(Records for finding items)
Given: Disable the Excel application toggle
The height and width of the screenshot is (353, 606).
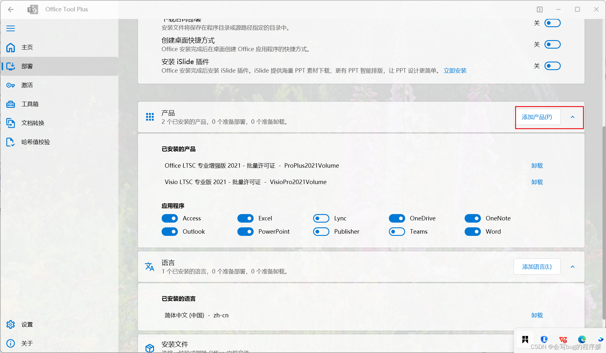Looking at the screenshot, I should [x=246, y=218].
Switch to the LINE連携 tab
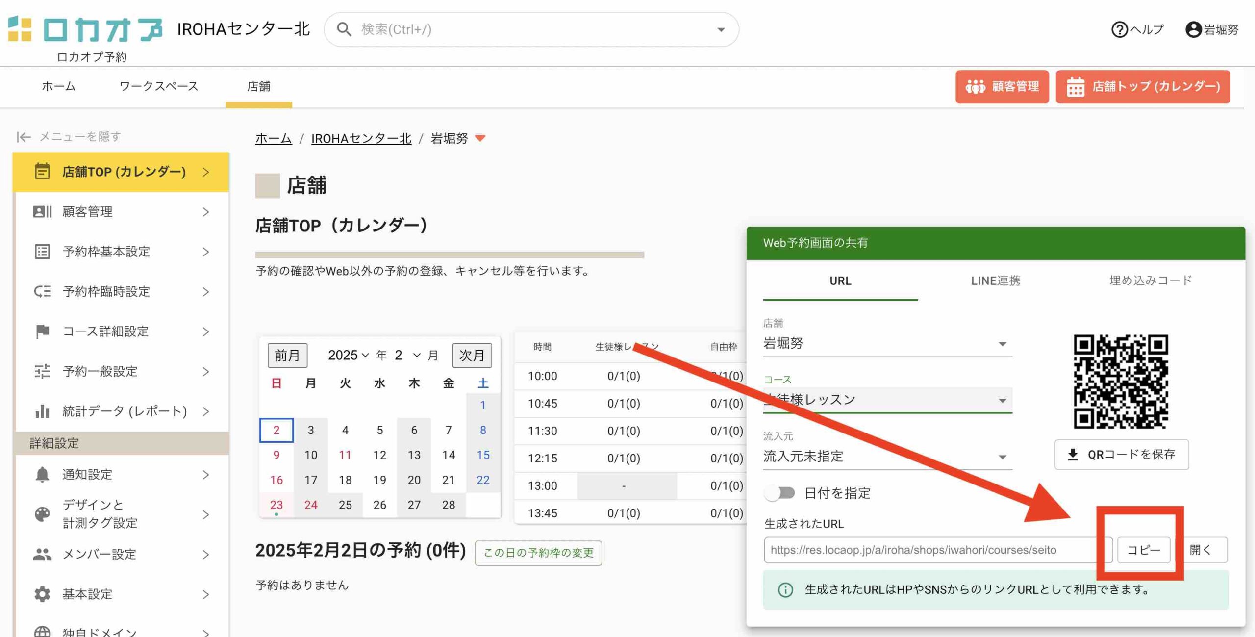This screenshot has height=637, width=1255. tap(995, 281)
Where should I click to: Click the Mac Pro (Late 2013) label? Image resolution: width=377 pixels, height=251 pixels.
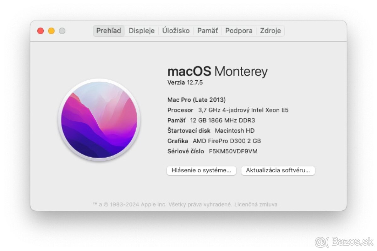[x=197, y=100]
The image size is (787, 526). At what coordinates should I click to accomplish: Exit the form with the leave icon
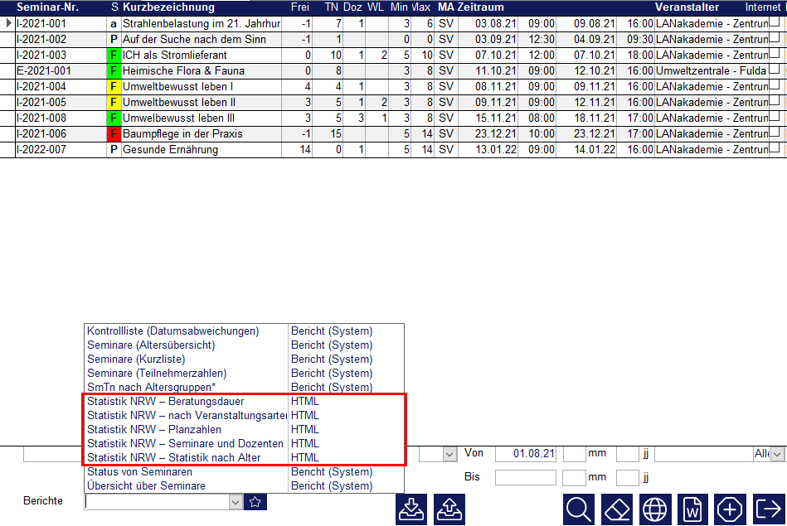[x=768, y=509]

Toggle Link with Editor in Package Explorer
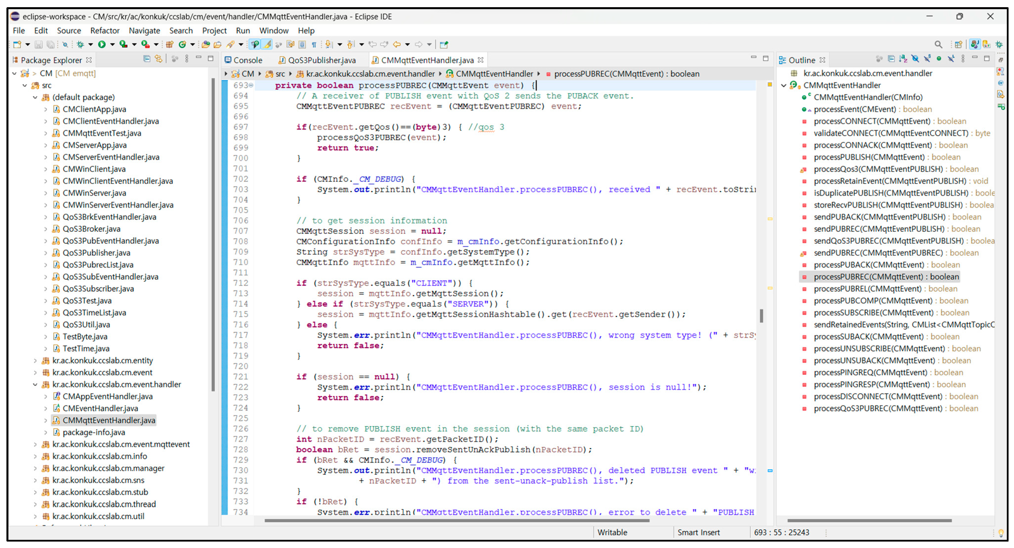[159, 59]
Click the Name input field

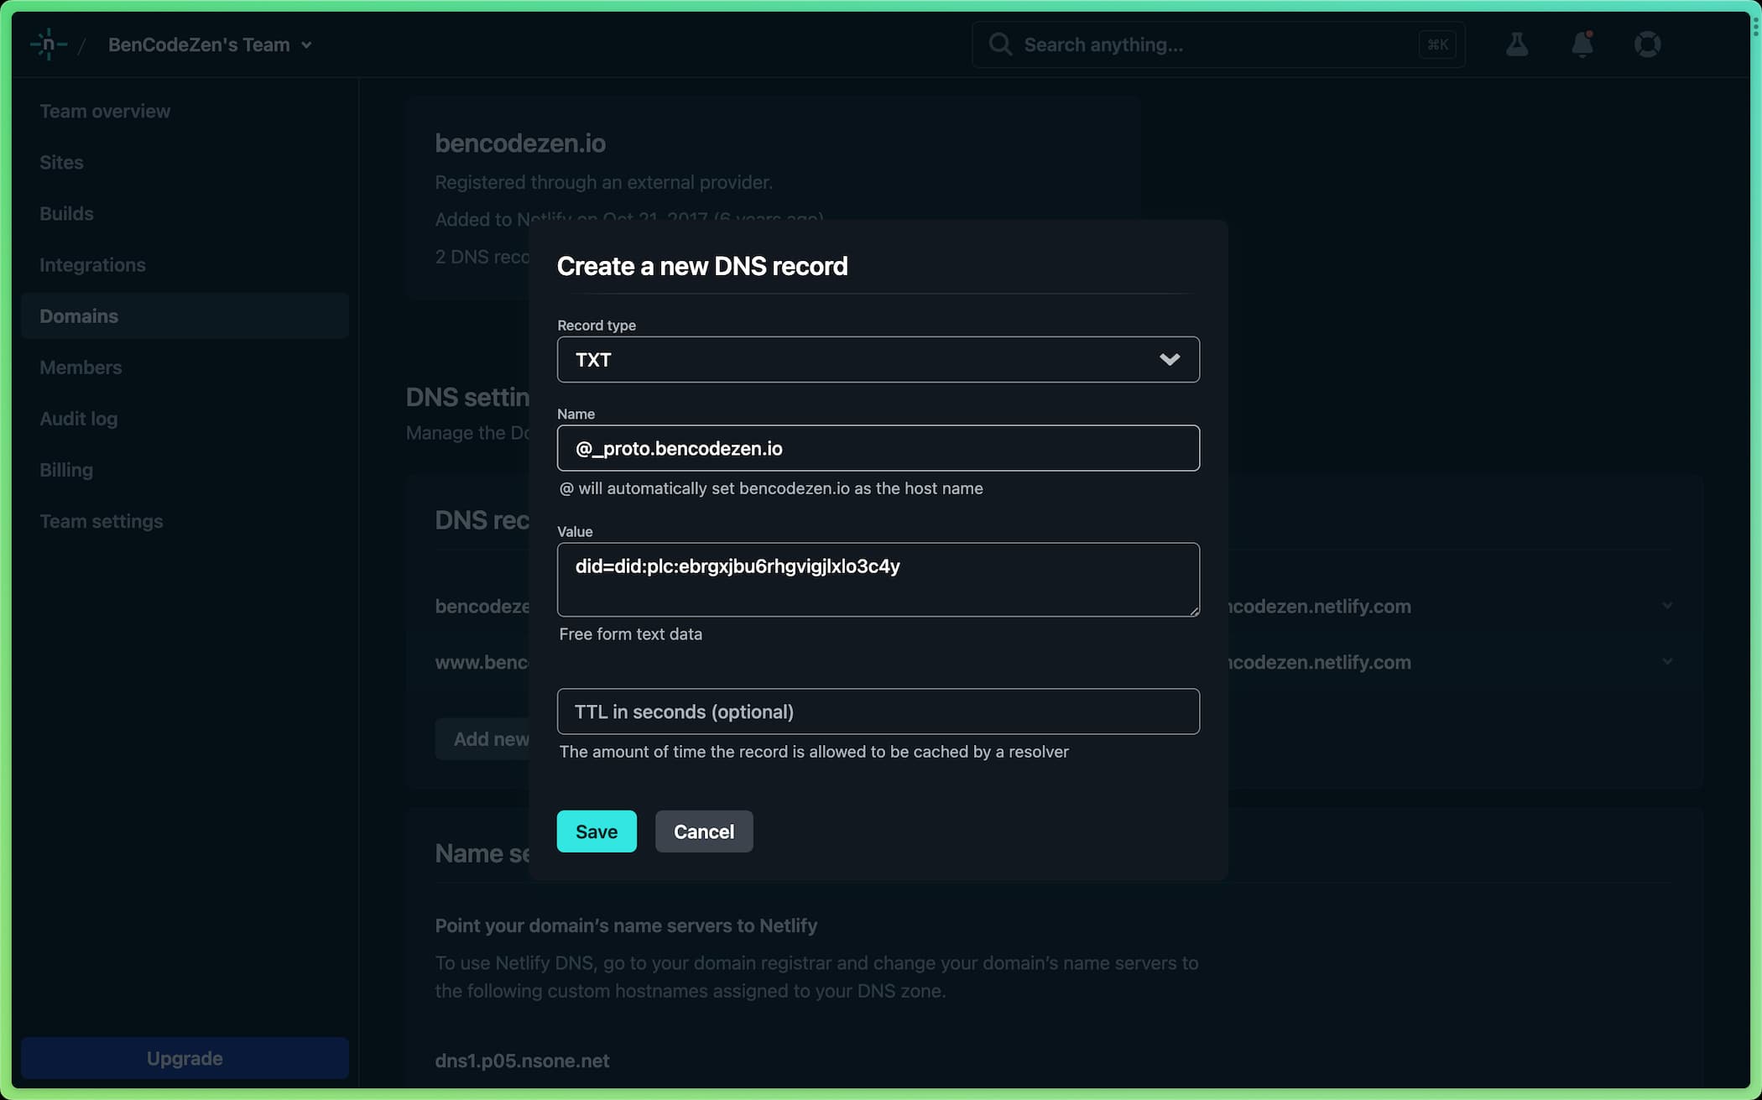(x=878, y=448)
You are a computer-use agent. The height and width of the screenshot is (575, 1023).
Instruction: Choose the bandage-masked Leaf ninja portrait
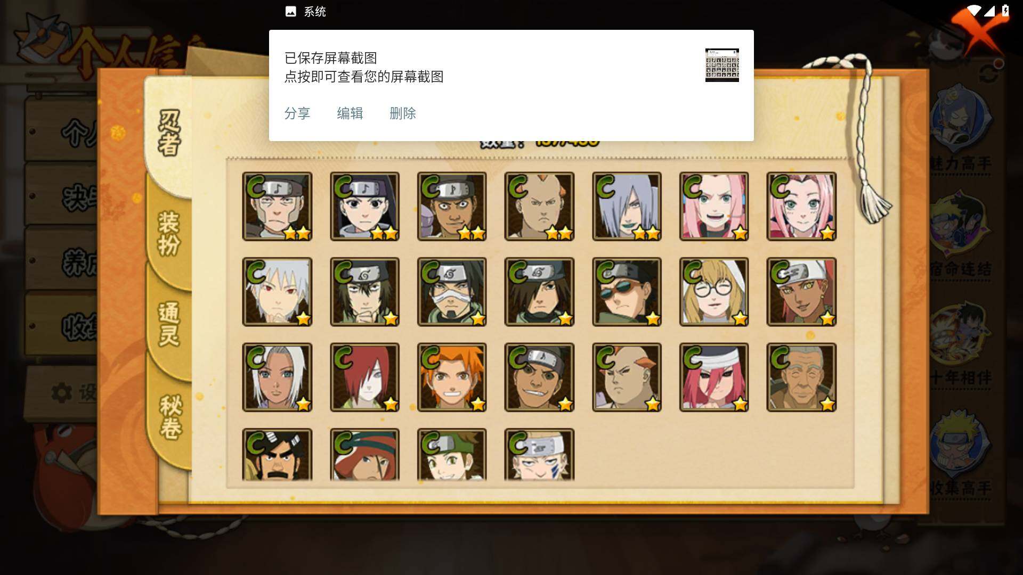pos(452,292)
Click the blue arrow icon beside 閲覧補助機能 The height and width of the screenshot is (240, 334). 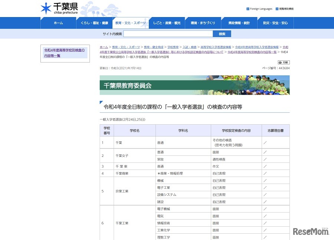coord(277,9)
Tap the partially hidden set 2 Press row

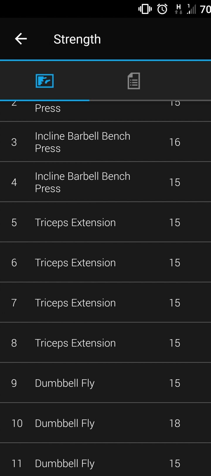(x=106, y=111)
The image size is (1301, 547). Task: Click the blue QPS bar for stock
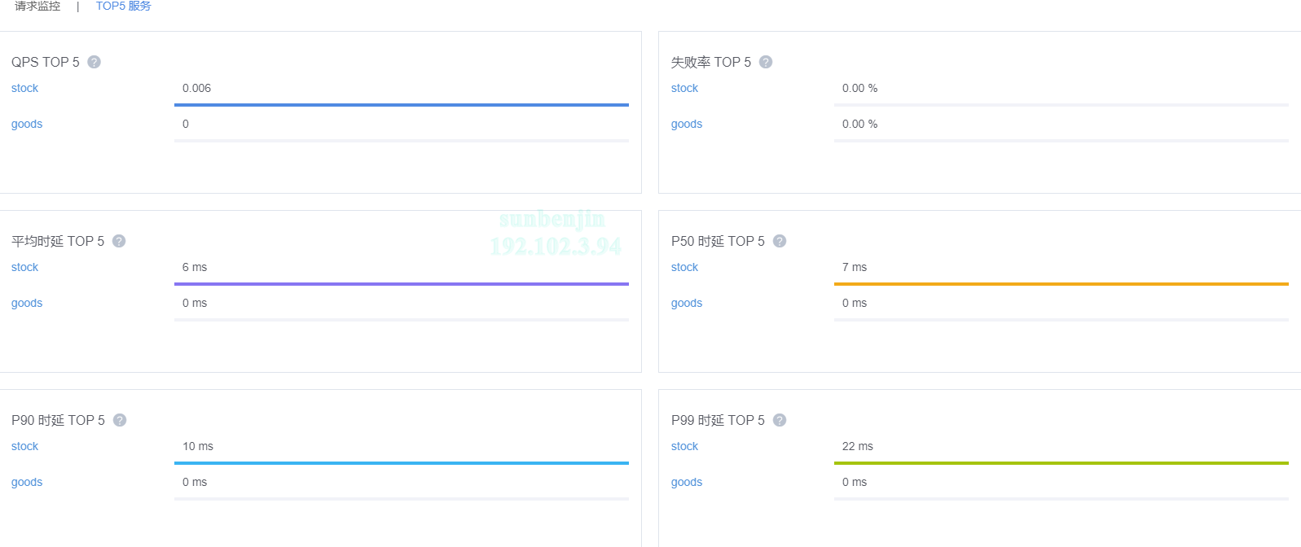point(401,105)
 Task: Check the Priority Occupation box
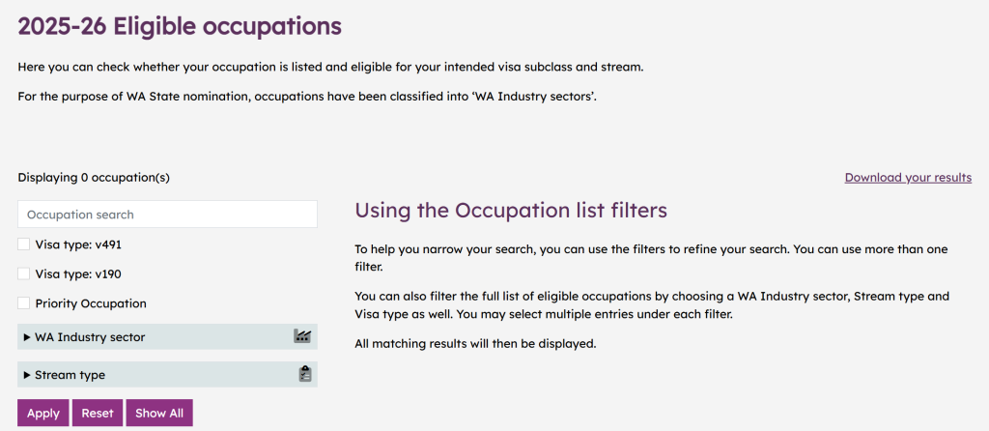(x=24, y=302)
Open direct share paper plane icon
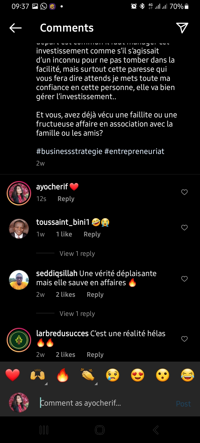Image resolution: width=200 pixels, height=443 pixels. click(x=182, y=28)
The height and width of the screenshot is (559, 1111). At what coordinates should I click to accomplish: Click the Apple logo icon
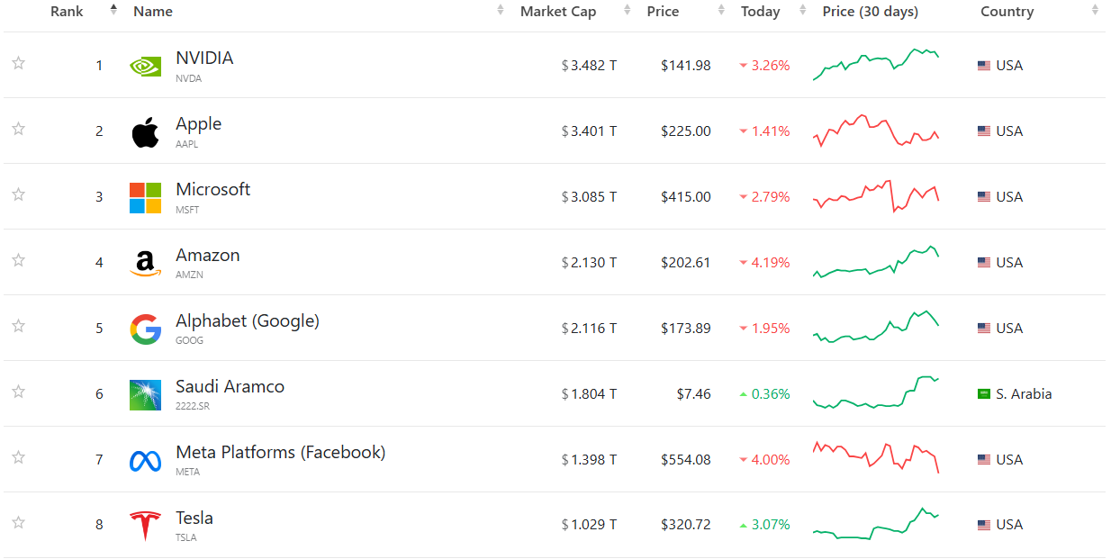(x=145, y=131)
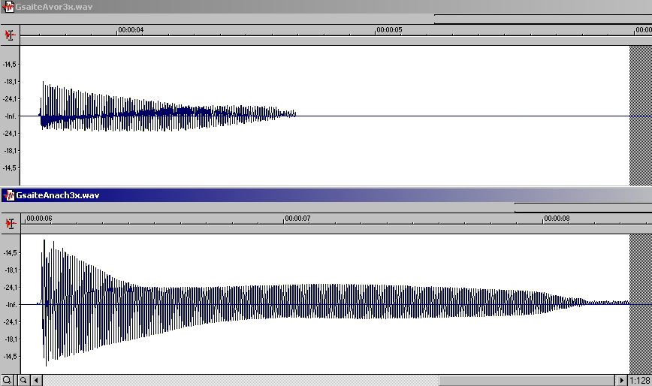Click the scroll left arrow of horizontal scrollbar

36,380
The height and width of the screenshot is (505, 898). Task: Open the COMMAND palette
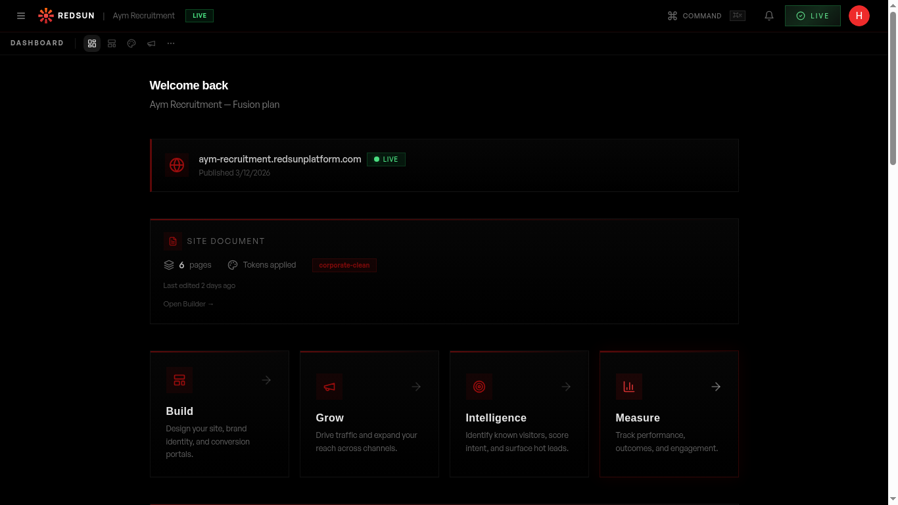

◆ **What this task involves**:
Reproduce the records word for word, starting at the line containing "Where should I" and ending with the line containing "(x=878, y=448)", both included. Leave the pictures out of your copy.

◆ **Response below**:
Where should I click to: Click the Mac Pro (Late 2013) label? Image resolution: width=377 pixels, height=251 pixels.
[x=197, y=100]
The image size is (787, 526). At what coordinates should I click to accomplish: Exit the form with the leave icon
[x=768, y=509]

Toggle Link with Editor in Package Explorer
[159, 59]
Click the Name input field

(x=878, y=448)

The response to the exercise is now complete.